-- Begin Passage --

Patrick J. Monahan (born 10 June 1954) is a judge of the Superior Court of Justice in Toronto, Ontario. Prior to becoming a judge he was the deputy attorney general for the Province of Ontario. He was also previously the vice president academic and provost at York University in Toronto, Canada, as well as an affiliated scholar with the law firm Davies Ward Phillips & Vineberg LLP. From 2003 until July 2009, Monahan was the dean of Osgoode Hall Law School at York University. He has written extensively on constitutional reform and public policy, and served as senior policy advisor to former Ontario premier David Peterson as well as former Ontario attorney general Ian Scott during the Meech Lake Accord negotiations from 1987 to 1990. He has appeared as legal counsel in major public law litigation at the Supreme Court of Canada as well as in lower courts. He was a frequent commentator on constitutional and public policy issues in the national media. He received his LL.B. degree from Osgoode Hall Law School at York University, where he graduated as gold medalist, and an LL.M. degree from Harvard University. On May 19, 2017 Patrick Monahan was appointed by the federal government of Canada as a judge of the Superior Court of Justice in Toronto.

-- End Passage --

* _Task a_: Translate this sentence from the biography of Patrick J. Monahan into French: "From 2003 until July 2009, Monahan was the dean of Osgoode Hall Law School at York University."

-- Begin Given records --

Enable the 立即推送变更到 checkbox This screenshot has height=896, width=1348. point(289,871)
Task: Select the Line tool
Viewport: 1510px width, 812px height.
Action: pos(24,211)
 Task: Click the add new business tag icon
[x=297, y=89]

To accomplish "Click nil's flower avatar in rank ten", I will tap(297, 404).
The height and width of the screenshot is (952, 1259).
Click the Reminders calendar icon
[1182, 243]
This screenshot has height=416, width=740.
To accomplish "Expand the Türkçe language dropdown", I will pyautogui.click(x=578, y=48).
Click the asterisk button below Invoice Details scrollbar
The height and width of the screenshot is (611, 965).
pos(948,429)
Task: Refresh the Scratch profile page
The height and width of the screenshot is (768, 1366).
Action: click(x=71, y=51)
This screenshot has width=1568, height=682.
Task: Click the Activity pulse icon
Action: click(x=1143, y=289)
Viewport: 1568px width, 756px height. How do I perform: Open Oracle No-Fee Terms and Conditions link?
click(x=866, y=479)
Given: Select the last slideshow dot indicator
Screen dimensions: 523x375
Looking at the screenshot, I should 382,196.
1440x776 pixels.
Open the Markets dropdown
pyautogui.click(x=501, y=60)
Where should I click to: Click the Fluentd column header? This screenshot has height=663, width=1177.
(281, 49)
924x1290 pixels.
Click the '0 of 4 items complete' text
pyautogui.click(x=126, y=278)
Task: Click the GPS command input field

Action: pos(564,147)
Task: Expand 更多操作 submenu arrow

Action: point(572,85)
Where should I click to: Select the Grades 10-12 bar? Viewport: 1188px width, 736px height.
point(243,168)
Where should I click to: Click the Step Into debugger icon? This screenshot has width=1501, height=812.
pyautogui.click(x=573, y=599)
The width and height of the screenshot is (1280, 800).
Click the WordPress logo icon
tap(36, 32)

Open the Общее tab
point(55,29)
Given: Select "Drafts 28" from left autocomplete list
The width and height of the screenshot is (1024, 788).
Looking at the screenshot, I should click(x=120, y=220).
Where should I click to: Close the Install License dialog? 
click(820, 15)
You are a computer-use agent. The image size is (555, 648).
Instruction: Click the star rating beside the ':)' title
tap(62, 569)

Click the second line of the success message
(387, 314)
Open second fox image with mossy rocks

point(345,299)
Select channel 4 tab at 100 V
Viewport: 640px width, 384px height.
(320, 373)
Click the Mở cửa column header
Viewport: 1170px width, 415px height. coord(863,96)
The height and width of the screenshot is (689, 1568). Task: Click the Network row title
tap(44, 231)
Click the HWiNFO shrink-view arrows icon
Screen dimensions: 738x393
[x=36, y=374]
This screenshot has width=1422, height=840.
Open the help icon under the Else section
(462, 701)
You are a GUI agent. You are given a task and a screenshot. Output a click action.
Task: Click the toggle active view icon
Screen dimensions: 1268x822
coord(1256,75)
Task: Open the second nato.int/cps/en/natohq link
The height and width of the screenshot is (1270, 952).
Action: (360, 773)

-- End Given records --

* _Task b_: In the entries, starting at the line that contains "You are a GUI" and ending at the last line of the entries, change "toggle" to "switch" and reproduce those lines with nothing else altered.

* _Correct response a_: De 2003 à juillet 2009, Monahan a été doyen de l'Osgoode Hall Law School de l'Université York.

* _Correct response b_:
You are a GUI agent. You are given a task and a screenshot. Output a click action.
Task: Click the switch active view icon
Screen dimensions: 1268x822
coord(1256,75)
Task: Open the second nato.int/cps/en/natohq link
The height and width of the screenshot is (1270, 952).
Action: (360, 773)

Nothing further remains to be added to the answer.